Closed ArvindSubramaniam closed 4 years ago

ArvindSubramaniam commented 4 years ago

Hi! I went through your code and found that you had applied the mask to the entire network using the apply_mask function. However, are you maintaining the sparsity during backprop as well? For instance, are connections which were masked during forward prop reactivated during backprop, or are you still masking them? I was unable to find the code for this. Could you point to the code where you are addressing this?

TimDettmers commented 4 years ago

Yes, this is a bit tricky. I thought about this and masking gradients is difficult to generalize for all architectures. What I do instead is to mask the weights before training, for example: [0.3, 0.1, 0.2] with mask [1, 0, 1] becomes [0.3, 0.0, 0.2] and then I apply the mask on the weights directly after each weight update. I do not apply the mask to gradients!

What does this look like in practice? For example, you have the weight update [0.1, 0.1, 0.1] then your weight becomes [0.4, 0.1, 0.3], then apply the mask [1, 0, 1] and receive [0.4, 0.0, 0.3]. This is the same as masking the incoming gradient. Note, that the errors which are backpropagated should not be masked and this is exactly what this procedure does.

Does this make sense?

ArvindSubramaniam commented 4 years ago

Thanks for your answer! So basically, the masked weights are reactivated, but in the next forward prop iteration, they are masked again, right? So this would mean that the sparsity is reduced after every backprop, but is restored again in the forward prop?

What if you used hooks to mask the gradients? Could you do something like this:

for m in model.modules():
  if isinstance(m,nn.Conv2d):
    m.weight.register_hook(lambda grad: grad*mask)

You would have to ensure that you are simultaneously iterating through the masks and their corresponding weight matrices, which might be a little tricky though.

TimDettmers commented 4 years ago

Yes your interpretation is correct.

The solution that you demonstrate is similar to a solution that I thought of, but the problem with that solution is that you need an if-clause for each class that can possibly be used. With the current implementation you can use GRUs, LSTMs, transformers, 1D, 2D, and 3D convolution without any changes.

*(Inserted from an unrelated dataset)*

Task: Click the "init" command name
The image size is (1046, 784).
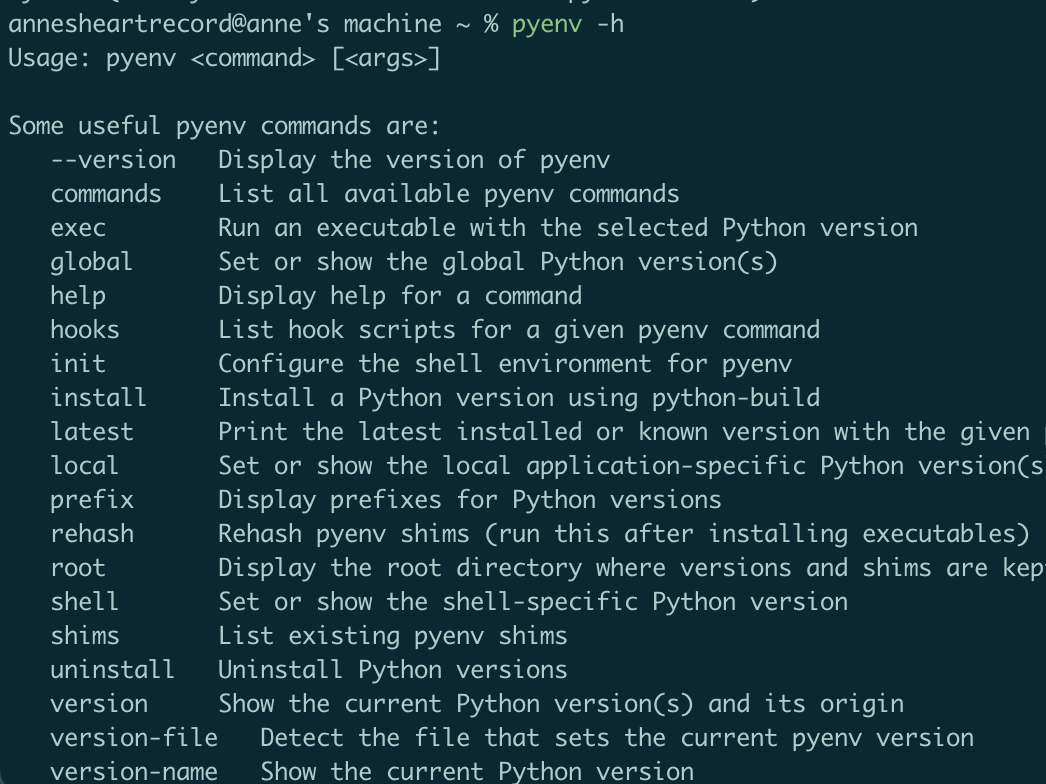Action: [78, 364]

The main advantage with that is that you do not have to go through every possible class PyTorch class that can have sparse weights. Logically, it should produce the same results. Would you agree?

ArvindSubramaniam commented 4 years ago

Agreed. In this case, since the pruning is iterative, the results are exactly the same. However, in one-shot pruning, I guess you would have to mask the gradients.

Thanks for your time!

pranaymodukuru commented 4 years ago

I guess, for masking the gradients we could multiply the same masks on the parameter gradients before optimizer.step().

Please let me know if there are any disadvantages to this approach.

Note, that the errors which are backpropagated should not be masked and this is exactly what this procedure does.

And could you please explain why the above statement should be followed.